> **What you should do**
Every line from the first one in the data below through the line holding "Task: Click the" is to be written out exactly, with the pictures omitted.

---- Material provided

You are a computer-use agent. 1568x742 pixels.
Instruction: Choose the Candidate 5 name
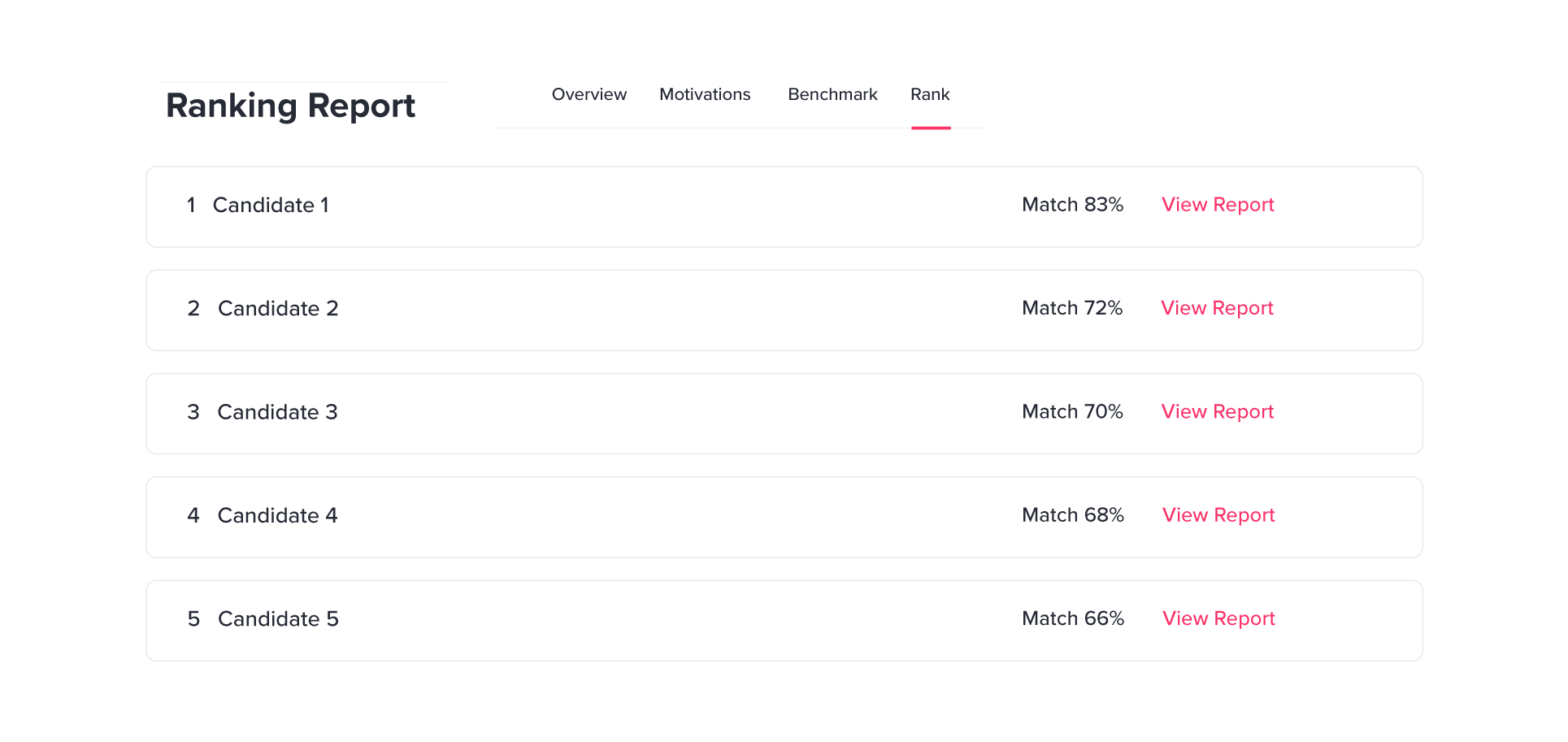coord(278,619)
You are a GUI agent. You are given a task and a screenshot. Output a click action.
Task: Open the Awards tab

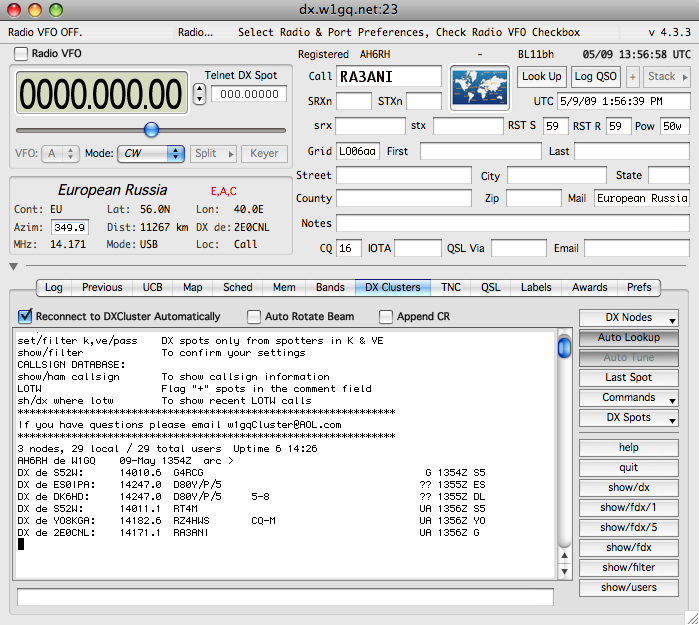(589, 288)
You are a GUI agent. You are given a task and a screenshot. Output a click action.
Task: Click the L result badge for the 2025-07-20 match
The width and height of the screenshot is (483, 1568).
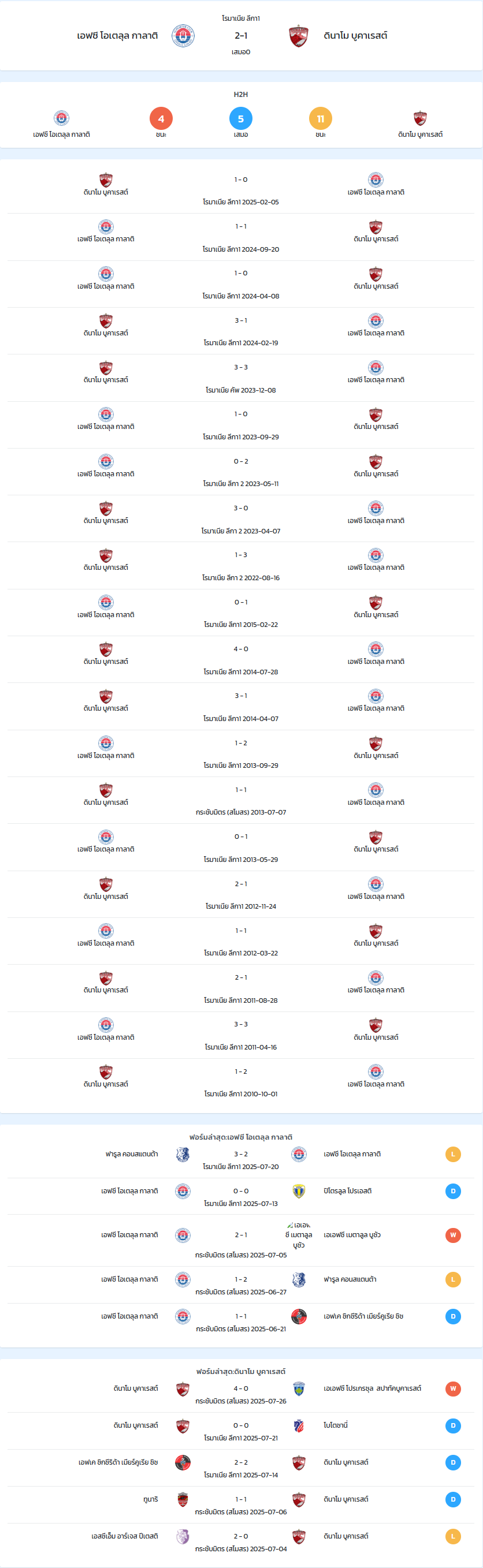point(452,1154)
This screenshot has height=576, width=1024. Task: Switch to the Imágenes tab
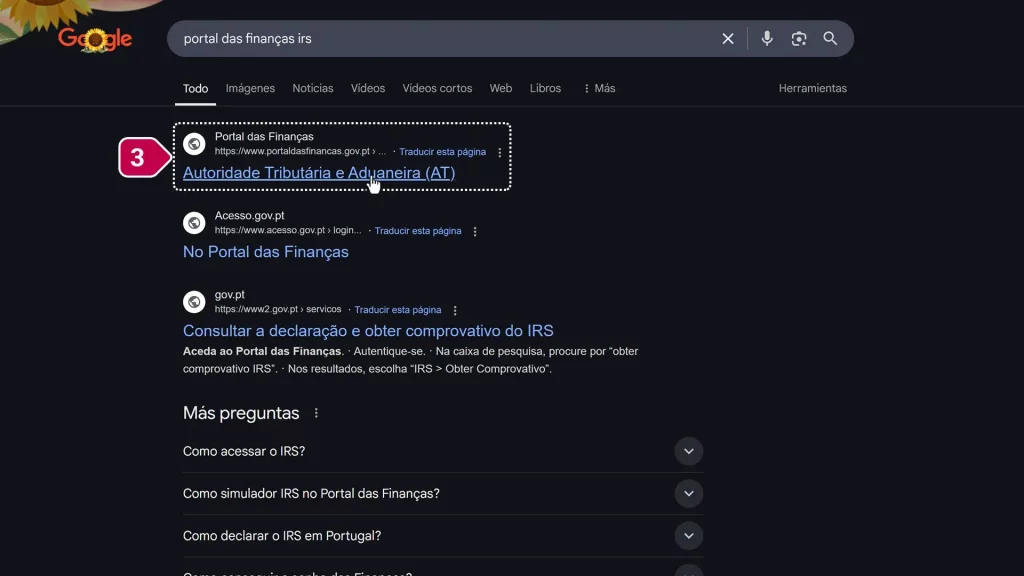point(250,88)
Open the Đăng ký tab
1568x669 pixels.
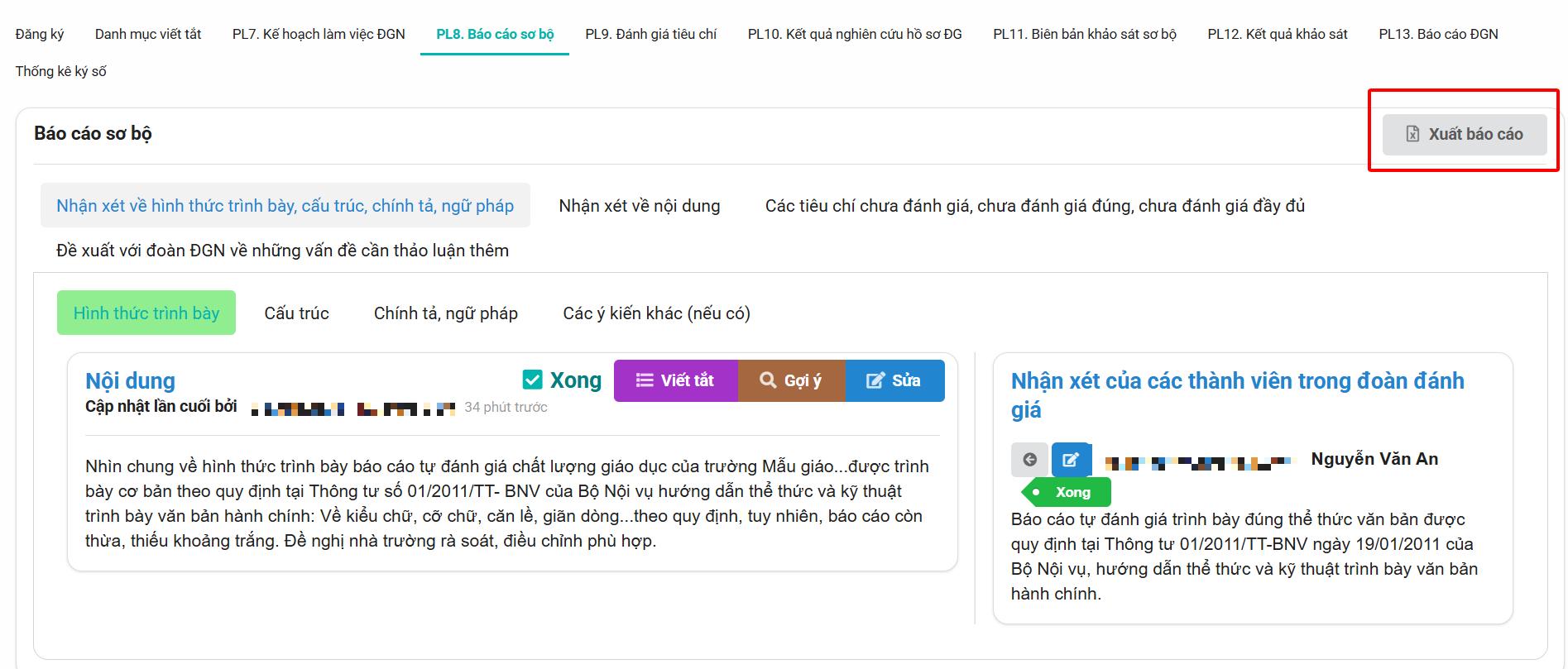(x=40, y=34)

--------

> **The completed task**
You are a computer-use agent. 1568x742 pixels.
Instruction: Choose the Candidate 5 name
coord(278,619)
You are a GUI agent. You are given a task and a screenshot. Output a click action.
Task: Open the Awards tab

(589, 288)
You are a GUI agent. You are given a task and a screenshot. Output a click action.
Task: Click the L result badge for the 2025-07-20 match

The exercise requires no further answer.